Blame it on the caution of Nevada gambling authorities, who have never liked the idea of allowing betting on anything other than actual sporting contests at the sports books that line the Strip. While other states new to sports betting offer more to bet on, Nevada has only allowed bets on the draft since 2017 — and all bets that include the name of a player must be made at least 24 hours before the draft.
Also, good luck finding a bookie willing to take more than a couple hundred bucks on an event where inside information could potentially give a bettor a big edge.
“It might be my least favorite event to book,” said Jay Kornegay, a longtime oddsmaker who runs the Westgate SuperBook. “We’ve only done it a few years but we haven’t fared well on it at all.”
That's largely, Kornegay said, because the so-called “sharps” in the past have gotten tips on picks before bookies themselves found out — the one thing every sports book operator fears most.
The guess is that, even in Las Vegas, betting on the draft isn’t the top priority for most of the tens of thousands of fans who will gather over three days for the annual spectacle. They’re there mostly to see who their team lands that might change its fortunes, and to be part of a scene that is becoming increasingly familiar since the NFL decided to take the draft on the road in 2015.
More than 600,000 showed up in Nashville in 2019 for the biggest draft party ever. Last year, Cleveland hosted a smaller but still respectable crowd of 140,000 over three days.
What happens in Vegas, though, will be tough for any future site to match. A city long used to hosting big events won’t have any trouble making this a glittering spectacle.

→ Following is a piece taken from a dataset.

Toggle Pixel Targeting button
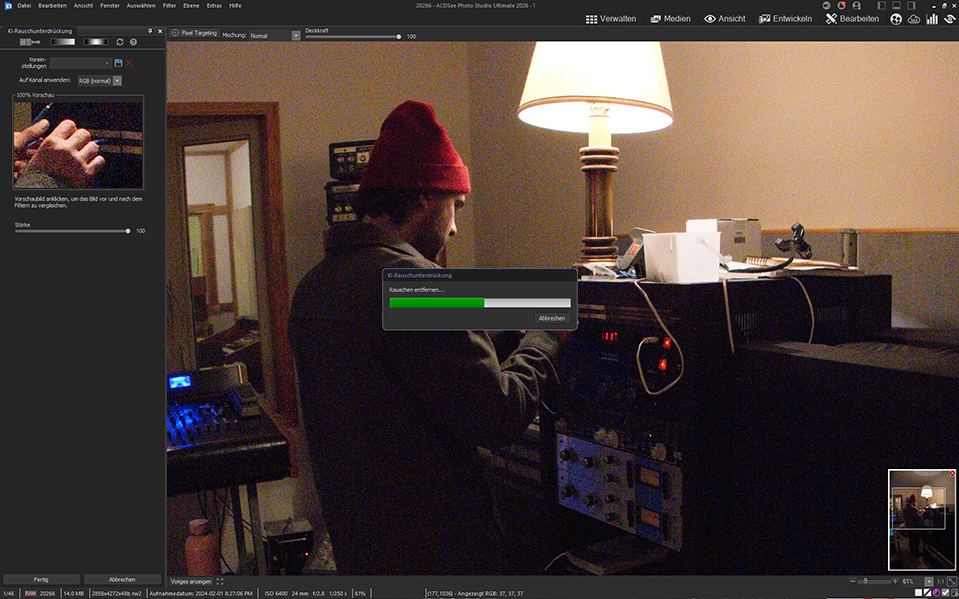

The future stars of the NFL will be introduced on a stage adjacent to the Caesars High Roller observation wheel, where each night free concerts will feature acts like Weezer, Ice Cube and Marshmello. The red carpet walk will take place on a stage built over the spectacular fountains of the Bellagio resort, where performers from Cirque du Soleil, and Blue Man Group will also do their thing.

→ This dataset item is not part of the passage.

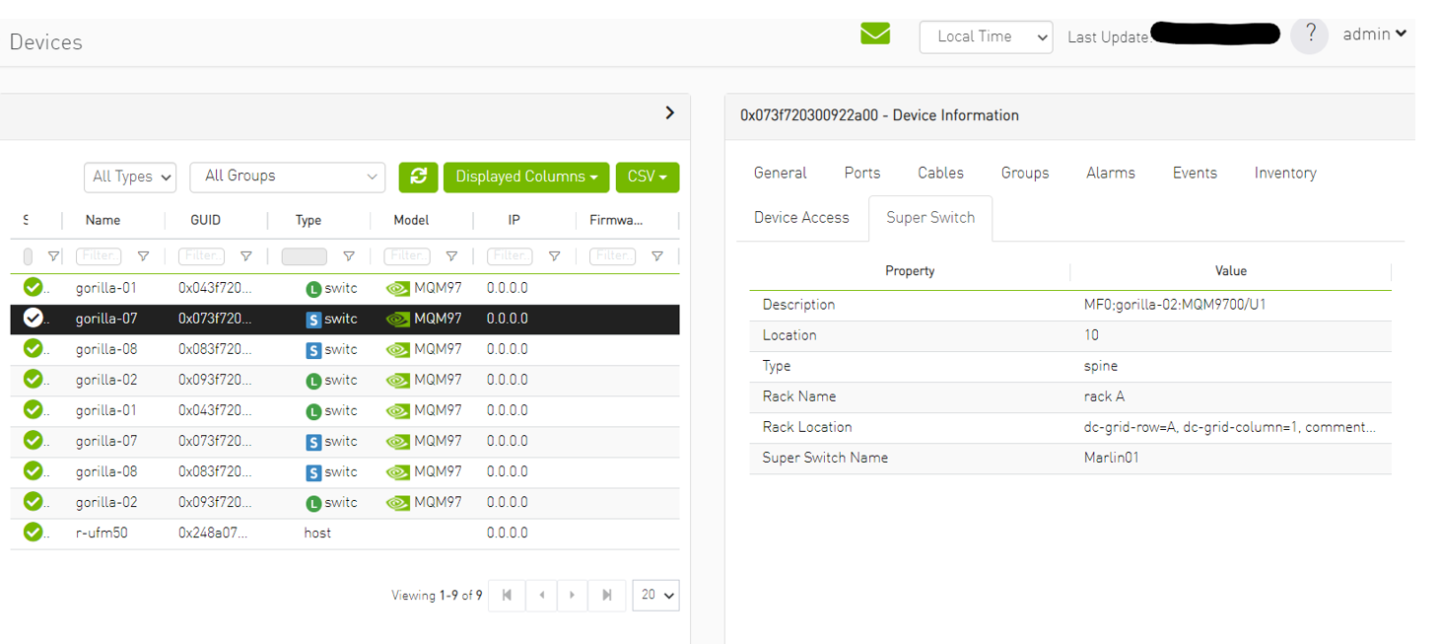Click the GUID column filter input

201,256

There will even be a pop-up sports book on site, though fans will have to be content with betting baseball and the NBA playoffs because they won't be able to bet the number of quarterbacks taken in the first round.
Indeed, the draft highlights how the NFL and Las Vegas are intertwined so tightly that it’s easy to forget the Supreme Court ruling that opened the path to legalized sports betting across the nation came just four years ago.

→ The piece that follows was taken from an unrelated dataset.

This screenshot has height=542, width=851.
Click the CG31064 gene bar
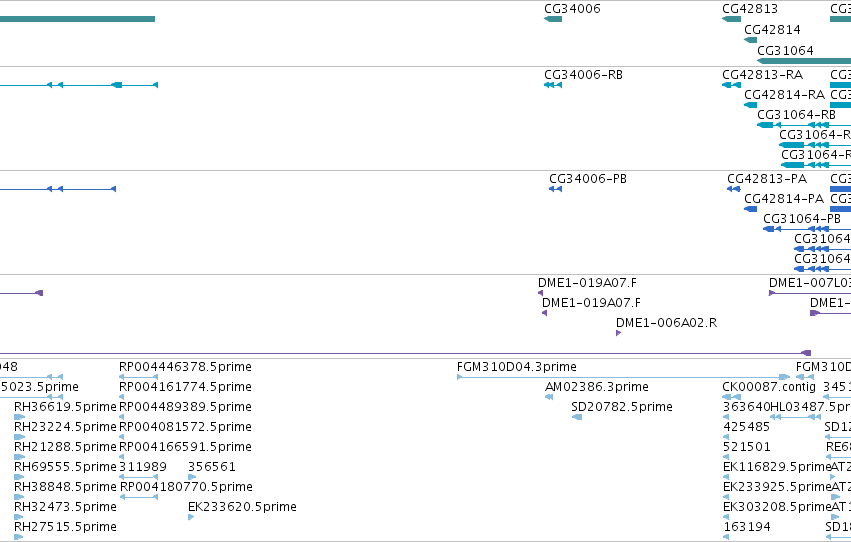click(804, 61)
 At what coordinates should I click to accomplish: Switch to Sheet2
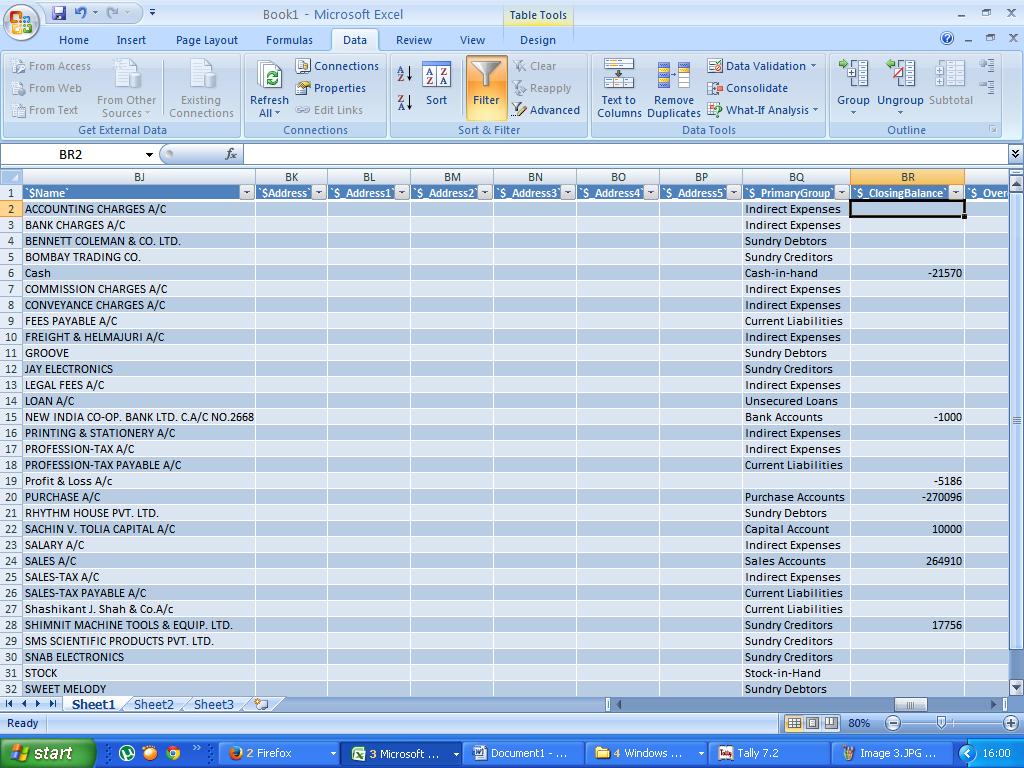152,704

At that point, the NFL wouldn’t even allow players inside casinos for events. Now fans not only can bet on their team but go inside a casino and play a slot machine emblazoned with their team's helmet.
The hypocrisy of the NFL for so many years about sports betting remains head shaking, though there was nothing surprising about how the league embraced it once the floodgates opened.
Caesars, the de facto sponsor of the draft, is a prime NFL sponsor and one of three gambling companies who jumped on board when the league added sports betting as a sponsor category. There are sports books being built at NFL stadiums and there isn't an NFL game that goes by without reminders to viewers about the point spread or odds on either team winning.
It’s easy money for the NFL. But it’s also payback for a city that helped build the league to what it is today by offering easily understandable point spreads for years that were used by fans and their favorite illegal bookies across the nation.
Now Las Vegas and the NFL are joined together for good in the common pursuit of the fan dollar.
The only real surprise is how normal it all seems.